What we can choose, however, is to find a way to coexist peacefully with them. And I don’t mean just to tolerate. In fact, I’d go as far as to say that the things that wound us can nourish us.
If there’s one lesson depression has forced me to learn, it’s this: bury the past if you must, but return to water it. I’ve found that revisiting my buried pain isn’t scary as long as I’m armed with three things: faith, hope, and love.

First, faith in the gentle wisdom of God, and the promise that He makes all things new.
Second, the hope that there is always hope. That nothing is a lost cause — no relationship too broken to mend, no failure irredeemable, and that evil will not have the final say.

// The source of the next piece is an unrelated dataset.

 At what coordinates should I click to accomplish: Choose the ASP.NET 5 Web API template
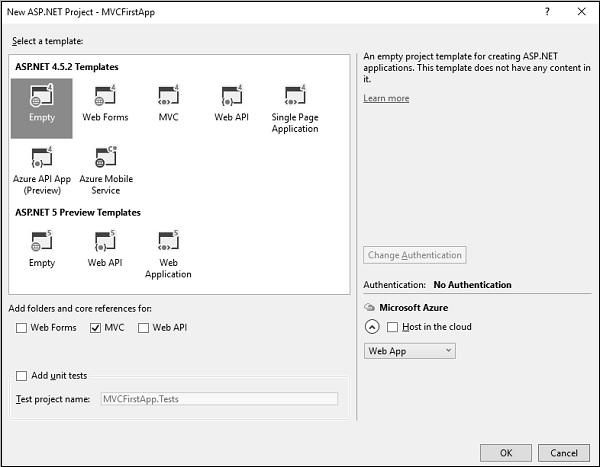pos(105,244)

And finally, love. Because love is the gentle and merciful hand that nurses wounds. We have to love ourselves, in spite of our weaknesses, to open the door for healing. And perhaps the much taller order would be to also love the people who have hurt us. Sometimes this involves forgiving those who never asked for forgiveness, and commending them to our loving Father. Said St. Thomas the Athonite, the man who cries out against evil men, but does not pray for them, will never know the grace of God.
Leave anger and bitterness at the door. Take faith, hope, and love.
This doesn’t mean we will emerge healed, restored, and renewed overnight. But in the meantime, we would have robbed anguish and regret of their oppressive power over us. We might still feel them, but those feelings can now coexist with the joys of life.
So bury the pain if you must, but return to water it. Only then can new life will spring forth, and the same places that once harbored pain will become, instead, wellsprings of goodness and compassion.
To be grateful for the good things that happen in our lives is easy, but to be grateful for all of our lives — the good as well as the bad, the moments of joy as well as the moments of sorrow, the successes as well as the failures, the rewards as well as the rejections — that requires hard spiritual work. Still, we are only grateful people when we can say thank you to all that has brought us to the present moment. As long as we keep dividing our lives between events and people we would like to remember and those we would rather forget, we cannot claim the fullness of our beings as a gift of God to be grateful for. Let’s not be afraid to look at everything that has brought us to where we are now and trust that we will soon see it in the guiding hand of a loving God.